§ SET EXERCISE: Turn every line of the records below into a numbered list, skipping any blank lines.

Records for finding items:
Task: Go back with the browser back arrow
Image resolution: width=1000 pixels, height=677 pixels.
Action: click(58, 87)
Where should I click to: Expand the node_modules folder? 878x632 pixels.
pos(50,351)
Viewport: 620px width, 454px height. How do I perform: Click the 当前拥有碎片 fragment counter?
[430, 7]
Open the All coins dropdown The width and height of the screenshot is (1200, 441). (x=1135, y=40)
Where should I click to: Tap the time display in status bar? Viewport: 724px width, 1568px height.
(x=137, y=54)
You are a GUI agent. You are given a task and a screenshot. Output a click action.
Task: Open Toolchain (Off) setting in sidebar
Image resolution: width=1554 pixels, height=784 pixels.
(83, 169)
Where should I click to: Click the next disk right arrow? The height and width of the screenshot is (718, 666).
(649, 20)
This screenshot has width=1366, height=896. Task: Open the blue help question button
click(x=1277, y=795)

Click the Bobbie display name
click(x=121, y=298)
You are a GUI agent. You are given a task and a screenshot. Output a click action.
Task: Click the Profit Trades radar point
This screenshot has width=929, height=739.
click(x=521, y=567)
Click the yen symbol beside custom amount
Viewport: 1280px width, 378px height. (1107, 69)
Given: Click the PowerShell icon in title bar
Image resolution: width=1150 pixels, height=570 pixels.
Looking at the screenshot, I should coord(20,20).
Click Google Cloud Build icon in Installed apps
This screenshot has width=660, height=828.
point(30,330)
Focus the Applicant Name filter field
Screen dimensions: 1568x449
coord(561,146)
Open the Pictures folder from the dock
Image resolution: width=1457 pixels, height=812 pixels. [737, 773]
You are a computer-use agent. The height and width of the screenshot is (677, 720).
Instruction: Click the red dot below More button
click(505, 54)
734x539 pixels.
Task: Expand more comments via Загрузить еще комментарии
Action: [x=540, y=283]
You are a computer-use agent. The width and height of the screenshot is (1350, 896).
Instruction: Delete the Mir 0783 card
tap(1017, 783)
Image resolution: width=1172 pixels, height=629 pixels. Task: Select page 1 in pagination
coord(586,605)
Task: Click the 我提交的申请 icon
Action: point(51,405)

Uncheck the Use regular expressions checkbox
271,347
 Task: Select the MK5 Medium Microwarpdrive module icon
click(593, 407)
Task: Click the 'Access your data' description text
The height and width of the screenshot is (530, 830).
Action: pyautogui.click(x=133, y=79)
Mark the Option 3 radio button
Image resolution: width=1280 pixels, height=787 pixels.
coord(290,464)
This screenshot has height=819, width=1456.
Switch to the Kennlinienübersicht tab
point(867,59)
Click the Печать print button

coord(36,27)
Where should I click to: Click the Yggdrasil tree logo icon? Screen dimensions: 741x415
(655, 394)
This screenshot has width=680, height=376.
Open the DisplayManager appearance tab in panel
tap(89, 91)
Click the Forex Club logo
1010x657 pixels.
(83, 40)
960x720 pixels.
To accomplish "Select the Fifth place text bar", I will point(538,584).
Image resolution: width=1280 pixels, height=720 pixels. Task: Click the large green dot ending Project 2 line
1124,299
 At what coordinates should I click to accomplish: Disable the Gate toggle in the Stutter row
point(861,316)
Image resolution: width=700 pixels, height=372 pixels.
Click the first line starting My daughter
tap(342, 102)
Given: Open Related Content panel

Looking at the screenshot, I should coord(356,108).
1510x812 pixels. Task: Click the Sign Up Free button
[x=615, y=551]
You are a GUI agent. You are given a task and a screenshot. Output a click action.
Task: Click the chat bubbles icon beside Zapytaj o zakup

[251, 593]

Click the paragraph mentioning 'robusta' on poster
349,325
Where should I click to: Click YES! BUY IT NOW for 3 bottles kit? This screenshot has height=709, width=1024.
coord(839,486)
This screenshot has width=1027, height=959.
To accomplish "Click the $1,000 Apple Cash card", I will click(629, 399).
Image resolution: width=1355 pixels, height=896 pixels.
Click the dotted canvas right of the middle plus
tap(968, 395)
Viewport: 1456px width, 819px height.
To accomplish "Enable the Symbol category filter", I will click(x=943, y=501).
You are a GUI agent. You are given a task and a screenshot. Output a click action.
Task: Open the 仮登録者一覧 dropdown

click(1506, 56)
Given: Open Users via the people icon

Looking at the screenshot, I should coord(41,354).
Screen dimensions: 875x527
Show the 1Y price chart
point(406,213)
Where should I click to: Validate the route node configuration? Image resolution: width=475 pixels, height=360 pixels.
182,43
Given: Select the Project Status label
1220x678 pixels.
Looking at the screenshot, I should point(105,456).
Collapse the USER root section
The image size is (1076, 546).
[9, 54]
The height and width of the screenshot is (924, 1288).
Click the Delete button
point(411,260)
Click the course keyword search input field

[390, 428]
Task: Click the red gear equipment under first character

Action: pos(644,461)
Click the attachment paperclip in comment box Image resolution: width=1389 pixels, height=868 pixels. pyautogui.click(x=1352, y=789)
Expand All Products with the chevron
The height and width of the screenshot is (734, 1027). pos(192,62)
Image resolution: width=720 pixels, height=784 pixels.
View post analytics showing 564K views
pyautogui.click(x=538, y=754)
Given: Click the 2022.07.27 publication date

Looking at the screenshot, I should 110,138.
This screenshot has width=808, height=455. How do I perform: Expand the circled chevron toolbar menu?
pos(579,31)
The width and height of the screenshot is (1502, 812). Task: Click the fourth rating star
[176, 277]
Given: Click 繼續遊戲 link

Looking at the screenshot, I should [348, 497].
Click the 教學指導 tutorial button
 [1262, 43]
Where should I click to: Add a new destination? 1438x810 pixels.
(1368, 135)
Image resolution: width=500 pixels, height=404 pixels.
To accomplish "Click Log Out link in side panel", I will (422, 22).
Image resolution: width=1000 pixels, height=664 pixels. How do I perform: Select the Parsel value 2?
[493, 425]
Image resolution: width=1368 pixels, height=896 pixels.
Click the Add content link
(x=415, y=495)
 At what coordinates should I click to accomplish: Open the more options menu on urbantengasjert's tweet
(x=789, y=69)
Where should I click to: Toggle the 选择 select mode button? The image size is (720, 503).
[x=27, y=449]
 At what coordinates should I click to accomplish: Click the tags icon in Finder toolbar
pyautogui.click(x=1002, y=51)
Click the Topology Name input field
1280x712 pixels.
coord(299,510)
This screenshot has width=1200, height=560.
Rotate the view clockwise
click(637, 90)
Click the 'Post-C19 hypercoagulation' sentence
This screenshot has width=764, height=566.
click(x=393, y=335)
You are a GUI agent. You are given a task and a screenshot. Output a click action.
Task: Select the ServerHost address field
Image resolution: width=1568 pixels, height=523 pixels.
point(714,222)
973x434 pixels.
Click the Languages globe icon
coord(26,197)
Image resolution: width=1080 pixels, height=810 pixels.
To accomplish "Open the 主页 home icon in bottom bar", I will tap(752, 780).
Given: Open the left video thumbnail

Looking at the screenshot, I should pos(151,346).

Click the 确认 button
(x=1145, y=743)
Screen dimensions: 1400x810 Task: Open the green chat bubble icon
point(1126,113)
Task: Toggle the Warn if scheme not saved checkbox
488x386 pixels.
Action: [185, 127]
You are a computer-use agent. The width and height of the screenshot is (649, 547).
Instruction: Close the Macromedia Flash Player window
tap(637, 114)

§ WORKED SOLUTION:
1. Task: Go back with the browser back arrow
2. Image resolution: width=1000 pixels, height=677 pixels.
3. Action: click(58, 87)
4. Where should I click to: Expand the node_modules folder? 878x632 pixels.
5. pos(50,351)
6. Viewport: 620px width, 454px height. How do I perform: Click the 当前拥有碎片 fragment counter?
7. [430, 7]
8. Open the All coins dropdown The width and height of the screenshot is (1200, 441). (x=1135, y=40)
9. Where should I click to: Tap the time display in status bar? Viewport: 724px width, 1568px height.
10. (x=137, y=54)
11. You are a GUI agent. You are given a task and a screenshot. Output a click action.
12. Task: Open Toolchain (Off) setting in sidebar
13. Image resolution: width=1554 pixels, height=784 pixels.
14. (83, 169)
15. Where should I click to: Click the next disk right arrow? The height and width of the screenshot is (718, 666).
16. (649, 20)
17. This screenshot has width=1366, height=896. Task: Open the blue help question button
18. click(x=1277, y=795)
19. Click the Bobbie display name
20. click(x=121, y=298)
21. You are a GUI agent. You are given a task and a screenshot. Output a click action.
22. Task: Click the Profit Trades radar point
23. This screenshot has width=929, height=739.
24. click(x=521, y=567)
25. Click the yen symbol beside custom amount
26. Viewport: 1280px width, 378px height. (1107, 69)
27. Given: Click the PowerShell icon in title bar
28. Image resolution: width=1150 pixels, height=570 pixels.
29. Looking at the screenshot, I should coord(20,20).
30. Click Google Cloud Build icon in Installed apps
31. This screenshot has width=660, height=828.
32. point(30,330)
33. Focus the Applicant Name filter field
34. Screen dimensions: 1568x449
35. coord(561,146)
36. Open the Pictures folder from the dock
37. Image resolution: width=1457 pixels, height=812 pixels. [737, 773]
38. You are a computer-use agent. The height and width of the screenshot is (677, 720).
39. Instruction: Click the red dot below More button
40. click(505, 54)
41. 734x539 pixels.
42. Task: Expand more comments via Загрузить еще комментарии
43. Action: [x=540, y=283]
44. You are a computer-use agent. The width and height of the screenshot is (1350, 896).
45. Instruction: Delete the Mir 0783 card
46. tap(1017, 783)
47. Image resolution: width=1172 pixels, height=629 pixels. Task: Select page 1 in pagination
48. coord(586,605)
49. Task: Click the 我提交的申请 icon
50. Action: point(51,405)
51. Uncheck the Use regular expressions checkbox
52. 271,347
53.  Task: Select the MK5 Medium Microwarpdrive module icon
54. click(593, 407)
55. Task: Click the 'Access your data' description text
56. The height and width of the screenshot is (530, 830).
57. Action: pyautogui.click(x=133, y=79)
58. Mark the Option 3 radio button
59. Image resolution: width=1280 pixels, height=787 pixels.
60. coord(290,464)
61. This screenshot has height=819, width=1456.
62. Switch to the Kennlinienübersicht tab
63. point(867,59)
64. Click the Печать print button
65. coord(36,27)
66. Where should I click to: Click the Yggdrasil tree logo icon? Screen dimensions: 741x415
67. (655, 394)
68. This screenshot has width=680, height=376.
69. Open the DisplayManager appearance tab in panel
70. tap(89, 91)
71. Click the Forex Club logo
72. 1010x657 pixels.
73. (83, 40)
74. 960x720 pixels.
75. To accomplish "Select the Fifth place text bar", I will point(538,584).
76. Image resolution: width=1280 pixels, height=720 pixels. Task: Click the large green dot ending Project 2 line
77. 1124,299
78.  At what coordinates should I click to accomplish: Disable the Gate toggle in the Stutter row
79. point(861,316)
80. Image resolution: width=700 pixels, height=372 pixels.
81. Click the first line starting My daughter
82. tap(342, 102)
83. Given: Open Related Content panel
84. Looking at the screenshot, I should coord(356,108).
85. 1510x812 pixels. Task: Click the Sign Up Free button
86. [x=615, y=551]
87. You are a GUI agent. You are given a task and a screenshot. Output a click action.
88. Task: Click the chat bubbles icon beside Zapytaj o zakup
89. [251, 593]
90. Click the paragraph mentioning 'robusta' on poster
91. 349,325
92. Where should I click to: Click YES! BUY IT NOW for 3 bottles kit? This screenshot has height=709, width=1024.
93. coord(839,486)
94. This screenshot has width=1027, height=959.
95. To accomplish "Click the $1,000 Apple Cash card", I will click(629, 399).
96. Image resolution: width=1355 pixels, height=896 pixels.
97. Click the dotted canvas right of the middle plus
98. tap(968, 395)
99. Viewport: 1456px width, 819px height.
100. To accomplish "Enable the Symbol category filter", I will click(x=943, y=501).
101. You are a GUI agent. You are given a task and a screenshot. Output a click action.
102. Task: Open the 仮登録者一覧 dropdown
103. click(1506, 56)
104. Given: Open Users via the people icon
105. Looking at the screenshot, I should coord(41,354).
106. Screen dimensions: 875x527
107. Show the 1Y price chart
108. point(406,213)
109. Where should I click to: Validate the route node configuration? Image resolution: width=475 pixels, height=360 pixels.
110. 182,43
111. Given: Select the Project Status label
112. 1220x678 pixels.
113. Looking at the screenshot, I should point(105,456).
114. Collapse the USER root section
115. The image size is (1076, 546).
116. [9, 54]
117. The height and width of the screenshot is (924, 1288).
118. Click the Delete button
119. point(411,260)
120. Click the course keyword search input field
121. [390, 428]
122. Task: Click the red gear equipment under first character
123. Action: pos(644,461)
124. Click the attachment paperclip in comment box Image resolution: width=1389 pixels, height=868 pixels. pyautogui.click(x=1352, y=789)
125. Expand All Products with the chevron
126. The height and width of the screenshot is (734, 1027). pos(192,62)
127. Image resolution: width=720 pixels, height=784 pixels.
128. View post analytics showing 564K views
129. pyautogui.click(x=538, y=754)
130. Given: Click the 2022.07.27 publication date
131. Looking at the screenshot, I should 110,138.
132. This screenshot has width=808, height=455. How do I perform: Expand the circled chevron toolbar menu?
133. pos(579,31)
134. The width and height of the screenshot is (1502, 812). Task: Click the fourth rating star
135. [176, 277]
136. Given: Click 繼續遊戲 link
137. Looking at the screenshot, I should [348, 497].
138. Click the 教學指導 tutorial button
139.  [1262, 43]
140. Where should I click to: Add a new destination? 1438x810 pixels.
141. (1368, 135)
142. Image resolution: width=500 pixels, height=404 pixels.
143. To accomplish "Click Log Out link in side panel", I will (422, 22).
144. Image resolution: width=1000 pixels, height=664 pixels. How do I perform: Select the Parsel value 2?
145. [493, 425]
146. Image resolution: width=1368 pixels, height=896 pixels.
147. Click the Add content link
148. (x=415, y=495)
149.  At what coordinates should I click to accomplish: Open the more options menu on urbantengasjert's tweet
150. (x=789, y=69)
151. Where should I click to: Toggle the 选择 select mode button? The image size is (720, 503).
152. [x=27, y=449]
153.  At what coordinates should I click to accomplish: Click the tags icon in Finder toolbar
154. pyautogui.click(x=1002, y=51)
155. Click the Topology Name input field
156. 1280x712 pixels.
157. coord(299,510)
158. This screenshot has width=1200, height=560.
159. Rotate the view clockwise
160. click(637, 90)
161. Click the 'Post-C19 hypercoagulation' sentence
162. This screenshot has width=764, height=566.
163. click(x=393, y=335)
164. You are a GUI agent. You are given a task and a screenshot. Output a click action.
165. Task: Select the ServerHost address field
166. Image resolution: width=1568 pixels, height=523 pixels.
167. point(714,222)
168. 973x434 pixels.
169. Click the Languages globe icon
170. coord(26,197)
171. Image resolution: width=1080 pixels, height=810 pixels.
172. To accomplish "Open the 主页 home icon in bottom bar", I will tap(752, 780).
173. Given: Open the left video thumbnail
174. Looking at the screenshot, I should pos(151,346).
175. Click the 确认 button
176. (x=1145, y=743)
177. Screen dimensions: 1400x810 Task: Open the green chat bubble icon
178. point(1126,113)
179. Task: Toggle the Warn if scheme not saved checkbox
180. 488x386 pixels.
181. Action: [185, 127]
182. You are a computer-use agent. The width and height of the screenshot is (649, 547).
183. Instruction: Close the Macromedia Flash Player window
184. tap(637, 114)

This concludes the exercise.